> _WORK TO COMPLETE_: Would you write out, word for word, each line of the records below from the top through the one holding "Price Action (43, 481)"?

(MATERIAL SUPPLIED begins)

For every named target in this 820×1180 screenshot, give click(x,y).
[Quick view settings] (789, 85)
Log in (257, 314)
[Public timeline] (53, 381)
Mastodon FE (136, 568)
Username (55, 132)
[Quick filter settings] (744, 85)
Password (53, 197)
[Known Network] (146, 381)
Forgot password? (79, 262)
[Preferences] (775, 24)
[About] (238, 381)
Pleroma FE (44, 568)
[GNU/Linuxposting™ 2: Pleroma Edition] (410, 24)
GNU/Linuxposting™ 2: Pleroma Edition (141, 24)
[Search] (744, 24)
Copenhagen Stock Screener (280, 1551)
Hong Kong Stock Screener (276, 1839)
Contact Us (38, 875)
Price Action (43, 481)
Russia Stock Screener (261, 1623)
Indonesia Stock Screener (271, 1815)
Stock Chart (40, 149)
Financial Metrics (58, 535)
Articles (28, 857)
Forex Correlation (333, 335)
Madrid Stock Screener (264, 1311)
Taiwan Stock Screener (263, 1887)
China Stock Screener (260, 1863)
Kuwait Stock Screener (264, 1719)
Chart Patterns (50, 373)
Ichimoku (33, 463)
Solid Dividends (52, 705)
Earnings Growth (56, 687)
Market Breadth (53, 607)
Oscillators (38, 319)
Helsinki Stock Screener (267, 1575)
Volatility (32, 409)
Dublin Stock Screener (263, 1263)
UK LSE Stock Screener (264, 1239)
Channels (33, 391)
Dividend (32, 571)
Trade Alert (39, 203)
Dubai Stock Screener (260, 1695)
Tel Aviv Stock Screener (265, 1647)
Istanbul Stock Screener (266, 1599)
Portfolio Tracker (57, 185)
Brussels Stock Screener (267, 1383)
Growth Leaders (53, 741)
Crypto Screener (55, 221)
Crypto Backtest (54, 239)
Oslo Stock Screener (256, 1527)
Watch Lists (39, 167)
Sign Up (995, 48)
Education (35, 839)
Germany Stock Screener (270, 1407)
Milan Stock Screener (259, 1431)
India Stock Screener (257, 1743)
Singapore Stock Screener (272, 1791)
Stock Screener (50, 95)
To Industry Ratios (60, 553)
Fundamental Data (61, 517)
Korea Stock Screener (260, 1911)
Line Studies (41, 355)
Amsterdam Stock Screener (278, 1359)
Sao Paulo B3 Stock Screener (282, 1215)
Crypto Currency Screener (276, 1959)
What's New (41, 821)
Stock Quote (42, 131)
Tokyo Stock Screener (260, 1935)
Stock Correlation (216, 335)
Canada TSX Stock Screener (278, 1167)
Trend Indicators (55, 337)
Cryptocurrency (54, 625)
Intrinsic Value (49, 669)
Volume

(MATERIAL SUPPLIED ends)

> _RESPONSE BELOW_:
For every named target in this 820×1180 screenshot, give click(x,y).
[Quick view settings] (789, 85)
Log in (257, 314)
[Public timeline] (53, 381)
Mastodon FE (136, 568)
Username (55, 132)
[Quick filter settings] (744, 85)
Password (53, 197)
[Known Network] (146, 381)
Forgot password? (79, 262)
[Preferences] (775, 24)
[About] (238, 381)
Pleroma FE (44, 568)
[GNU/Linuxposting™ 2: Pleroma Edition] (410, 24)
GNU/Linuxposting™ 2: Pleroma Edition (141, 24)
[Search] (744, 24)
Copenhagen Stock Screener (280, 1551)
Hong Kong Stock Screener (276, 1839)
Contact Us (38, 875)
Price Action (43, 481)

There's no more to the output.